Not more than a few blocks from Cascade is Base Camp Brewing which I had just barely missed going to on our last visit. Today we would finally check it out. I liked the vibe of this taproom very much. A beat-up canoe hangs suspended over the rustic wooden bar. The table legs are literally embedded in solid boulders of rock (good luck stealing those!). The water station is a Sankey keg held up in the air by climbing ropes and carabiners. Wishing I had thought to bring my crampons (seriously, look them UP). I settled in with my wife and friends for a large sampler of their beers. The result…was fair but not outstanding. I know, hard to follow in the enormous footsteps of the aforementioned brewery giants, but still… I do think the place is worth a stop, but I would put on my second tier of Portland breweries.
Onward! This is all day one remember, and we were not following the advice of “marathon not a race.” The warm sun was settling lower on the horizon, bringing sharper shadows and bright reflections from glass and plastics. Colorful grafitti and more legitimate murals became richer and deeper. Our bellies full of liquid libation and our hearts full of excitement, our group traveleled to one last stop for the day.
Near our Airbnb was our final stop: Ecliptic Brewing.
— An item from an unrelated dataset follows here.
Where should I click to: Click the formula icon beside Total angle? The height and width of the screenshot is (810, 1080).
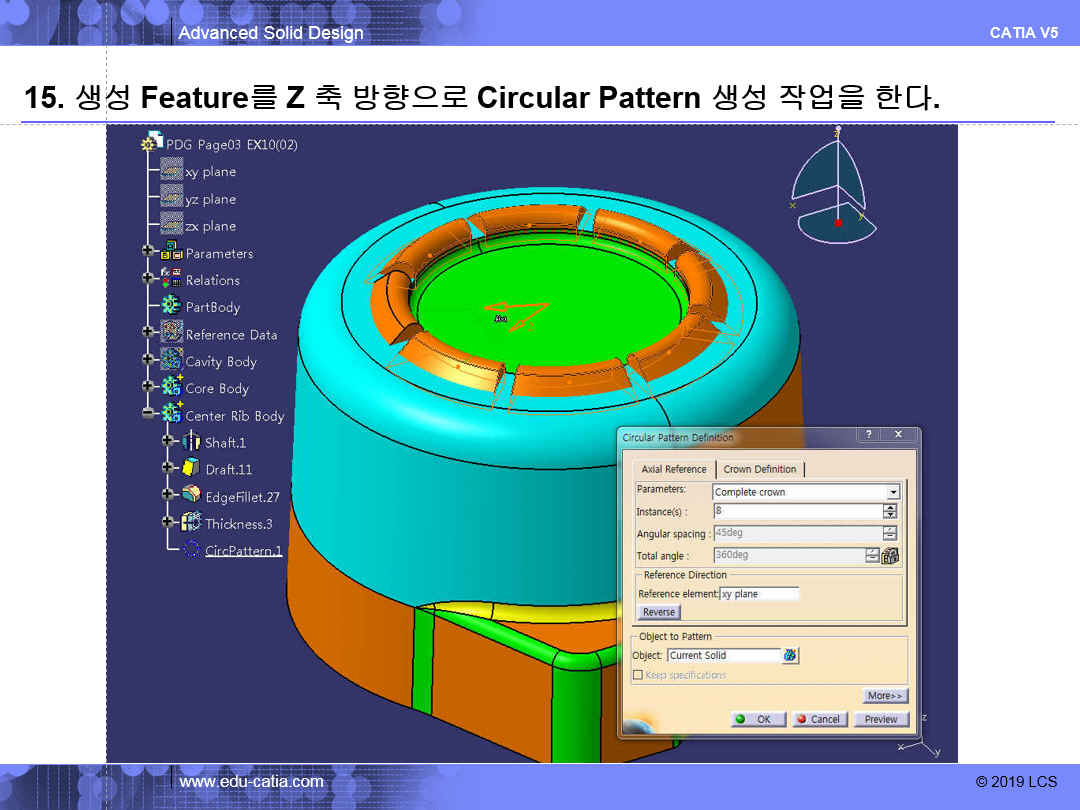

The last time we visited Ecliptic it was fairly new and at the very edge of development in the Mississippi District. This time, we spotted furious construction all around it as the city continues trying to make room for the influx of transplants. Started by Deschutes alumn John Harris (Mirror Pond and Black Butte anyone?) this small place is a no-brainer to visit. Taking names and style from celestial bodies and other astronomy terms the beers were very good overall. We had a decent dinner here (vowing never to eat again) and a very tasty Capella Porter (4). I had won a gift card for this brewery at Minnesota’s Rare Beer Festival over the winter and was prepared to drop some money here! And then it was time for bed.